Reproduce the entries from their first line up to and including the line with "Select the French flag language". Leave out everything after it.
╔══
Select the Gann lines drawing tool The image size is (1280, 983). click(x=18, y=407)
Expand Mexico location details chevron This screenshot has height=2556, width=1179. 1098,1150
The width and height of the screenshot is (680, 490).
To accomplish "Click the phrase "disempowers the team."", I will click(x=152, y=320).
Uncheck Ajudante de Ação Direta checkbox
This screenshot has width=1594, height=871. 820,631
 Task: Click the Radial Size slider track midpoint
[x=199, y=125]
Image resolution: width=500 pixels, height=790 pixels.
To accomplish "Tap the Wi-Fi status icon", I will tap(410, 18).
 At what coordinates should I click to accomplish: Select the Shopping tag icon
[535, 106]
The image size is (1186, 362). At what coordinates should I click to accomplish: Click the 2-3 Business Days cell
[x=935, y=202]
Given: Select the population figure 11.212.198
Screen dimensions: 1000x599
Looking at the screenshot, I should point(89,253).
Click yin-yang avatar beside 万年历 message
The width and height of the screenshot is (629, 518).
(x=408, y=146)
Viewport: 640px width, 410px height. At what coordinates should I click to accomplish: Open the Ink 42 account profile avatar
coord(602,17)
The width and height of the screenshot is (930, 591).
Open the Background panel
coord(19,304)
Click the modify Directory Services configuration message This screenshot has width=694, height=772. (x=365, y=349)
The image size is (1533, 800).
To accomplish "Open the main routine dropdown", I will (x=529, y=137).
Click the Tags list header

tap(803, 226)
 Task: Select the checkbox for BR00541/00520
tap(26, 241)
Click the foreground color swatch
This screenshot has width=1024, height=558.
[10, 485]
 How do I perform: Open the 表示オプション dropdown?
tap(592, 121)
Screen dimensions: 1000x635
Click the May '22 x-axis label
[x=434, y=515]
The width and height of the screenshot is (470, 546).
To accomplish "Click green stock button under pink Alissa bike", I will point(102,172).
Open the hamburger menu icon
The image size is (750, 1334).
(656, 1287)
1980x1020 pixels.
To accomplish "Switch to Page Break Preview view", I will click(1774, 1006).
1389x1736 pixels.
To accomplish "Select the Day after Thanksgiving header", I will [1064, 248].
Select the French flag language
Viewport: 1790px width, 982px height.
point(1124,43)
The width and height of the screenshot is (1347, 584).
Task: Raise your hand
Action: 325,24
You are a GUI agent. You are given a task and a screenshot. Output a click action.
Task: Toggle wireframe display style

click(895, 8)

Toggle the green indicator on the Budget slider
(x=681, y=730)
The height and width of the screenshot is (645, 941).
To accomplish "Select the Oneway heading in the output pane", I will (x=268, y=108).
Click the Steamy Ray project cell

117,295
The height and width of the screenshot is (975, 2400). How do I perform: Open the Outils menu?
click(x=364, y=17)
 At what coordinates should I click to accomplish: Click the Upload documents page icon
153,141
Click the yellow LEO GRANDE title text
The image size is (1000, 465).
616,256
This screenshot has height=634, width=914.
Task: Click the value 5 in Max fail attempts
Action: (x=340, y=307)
╚══
[ANSWER SECTION]:
Select the Gann lines drawing tool The image size is (1280, 983). click(x=18, y=407)
Expand Mexico location details chevron This screenshot has height=2556, width=1179. 1098,1150
The width and height of the screenshot is (680, 490).
To accomplish "Click the phrase "disempowers the team."", I will click(x=152, y=320).
Uncheck Ajudante de Ação Direta checkbox
This screenshot has width=1594, height=871. 820,631
 Task: Click the Radial Size slider track midpoint
[x=199, y=125]
Image resolution: width=500 pixels, height=790 pixels.
To accomplish "Tap the Wi-Fi status icon", I will tap(410, 18).
 At what coordinates should I click to accomplish: Select the Shopping tag icon
[535, 106]
The image size is (1186, 362). At what coordinates should I click to accomplish: Click the 2-3 Business Days cell
[x=935, y=202]
Given: Select the population figure 11.212.198
Screen dimensions: 1000x599
Looking at the screenshot, I should point(89,253).
Click yin-yang avatar beside 万年历 message
The width and height of the screenshot is (629, 518).
(x=408, y=146)
Viewport: 640px width, 410px height. At what coordinates should I click to accomplish: Open the Ink 42 account profile avatar
coord(602,17)
The width and height of the screenshot is (930, 591).
Open the Background panel
coord(19,304)
Click the modify Directory Services configuration message This screenshot has width=694, height=772. (x=365, y=349)
The image size is (1533, 800).
To accomplish "Open the main routine dropdown", I will (x=529, y=137).
Click the Tags list header

tap(803, 226)
 Task: Select the checkbox for BR00541/00520
tap(26, 241)
Click the foreground color swatch
This screenshot has width=1024, height=558.
[10, 485]
 How do I perform: Open the 表示オプション dropdown?
tap(592, 121)
Screen dimensions: 1000x635
Click the May '22 x-axis label
[x=434, y=515]
The width and height of the screenshot is (470, 546).
To accomplish "Click green stock button under pink Alissa bike", I will point(102,172).
Open the hamburger menu icon
The image size is (750, 1334).
(656, 1287)
1980x1020 pixels.
To accomplish "Switch to Page Break Preview view", I will click(1774, 1006).
1389x1736 pixels.
To accomplish "Select the Day after Thanksgiving header", I will [1064, 248].
Select the French flag language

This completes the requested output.